Now, what happens if the name splitting code is not behaving as you expect (for example, maybe some rows have zero commas, or more than one)? Well, what you want to do is get the result of the splitting line before the original name column has been dropped, so you can inspect the inputs and the outputs and see what's going on. So, you need to comment out that last line (which drops the column), re-run the code, and then you can interact with the titanic dataframe.
With algos in rithm, you can do this:
algo clean_data(df) do
df -rename-> do
@Pclass as @passenger_class
@SibSp as @num_siblings_spouses
@Parch as @num_parents_children
.columns => to_camel_case
end
-split_names-> do
@name => split(", ")
=> to_columns(@last_name, @first_name)
end
end
Now, to get the state of titanic
titanic -> clean_data@split_names#1st
This will apply the clean_data algorithm to titanic up until the 1st step of the split_names step.

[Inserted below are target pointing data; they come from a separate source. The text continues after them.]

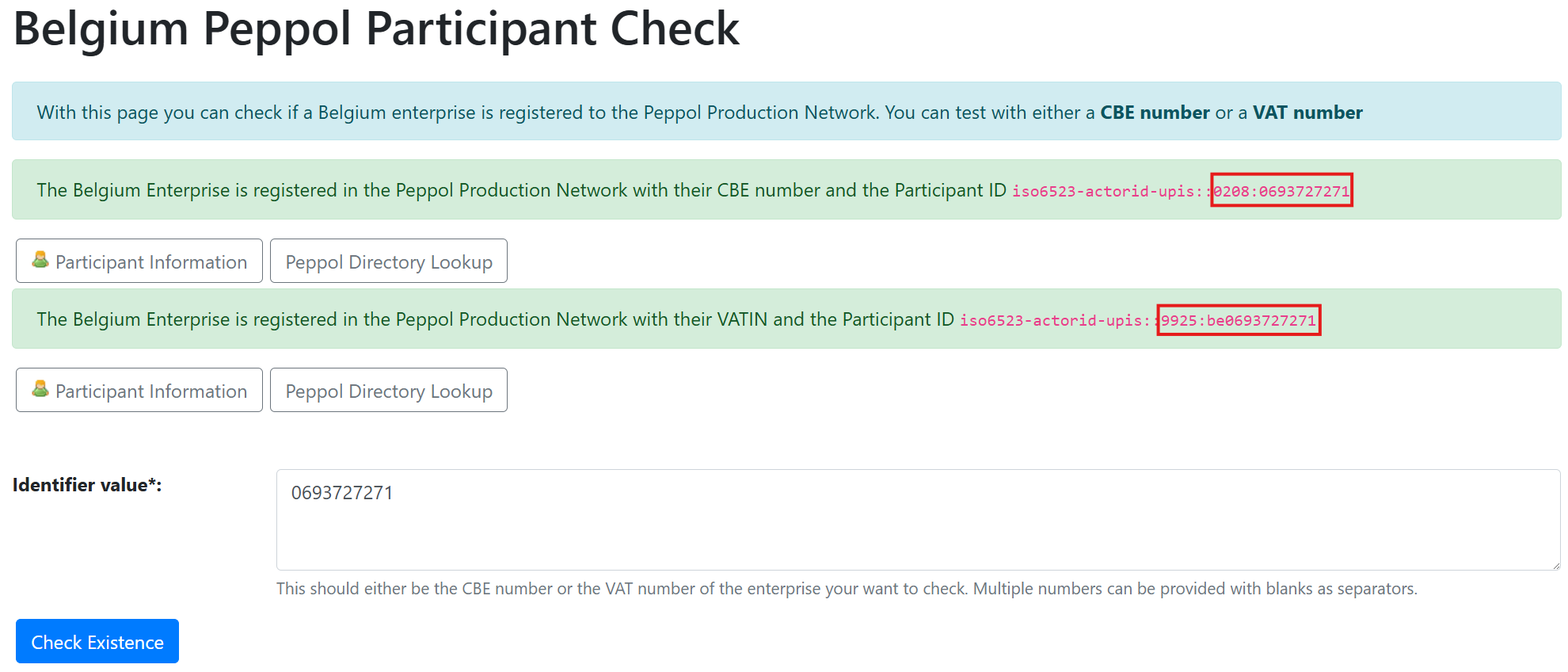Click the person icon beside the CBE Participant Information label
The height and width of the screenshot is (672, 1568).
point(40,260)
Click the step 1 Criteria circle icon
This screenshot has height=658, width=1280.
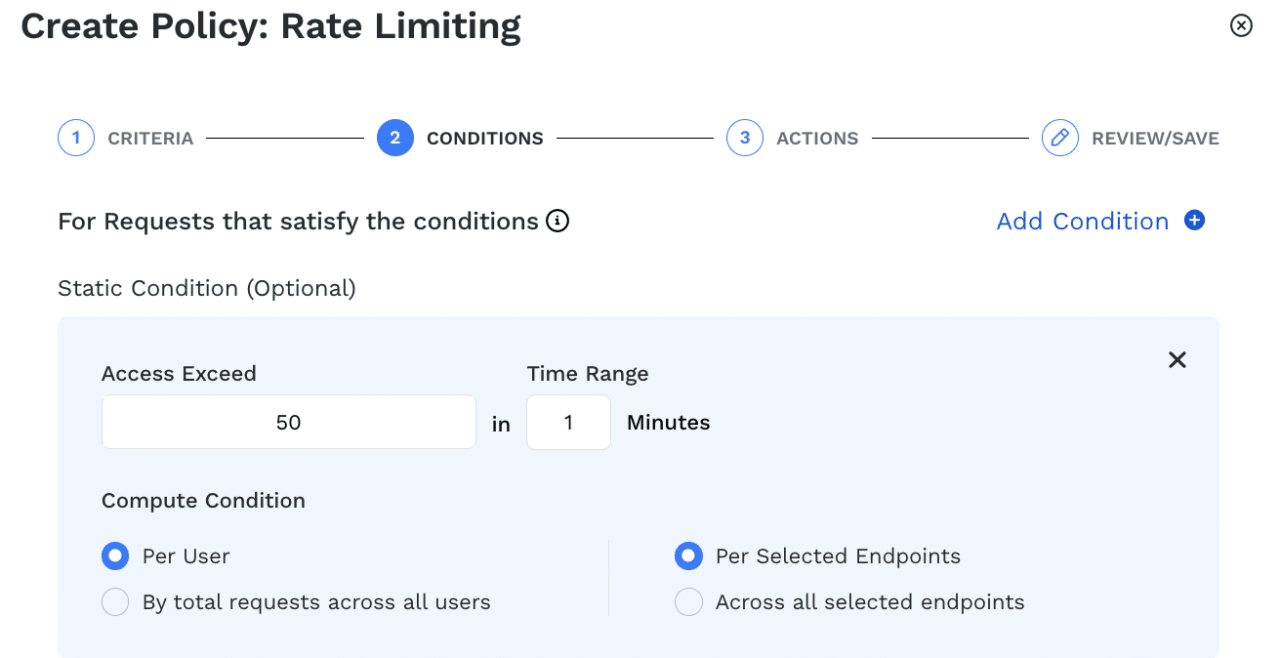point(76,137)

Use -> to pipe an argument to a function
Use => to modify an argument in place
Use as to rename a variable or column.
-
Should we have implicit variable declaration, like Python? Or use
let? Orvar?const? -
Should blocks return the last value in the block?
-
Should blocks always be do/end?
-
Should we return values from variable assignment?
-
Should we use Empty for None? Or is ? enough? Is there a difference between a null value and an unknown value?
-
How should the if condition be terminated? A
thenkeyword? Or adoblock? Either? -
How to avoid or handle dangling else clause? use
endif? orend? -
Should and/or return the arguments, or True/False? Should
x = 0 or 10be 10, or True? -
Should we have a
newkeyword? Or create instances as Python does?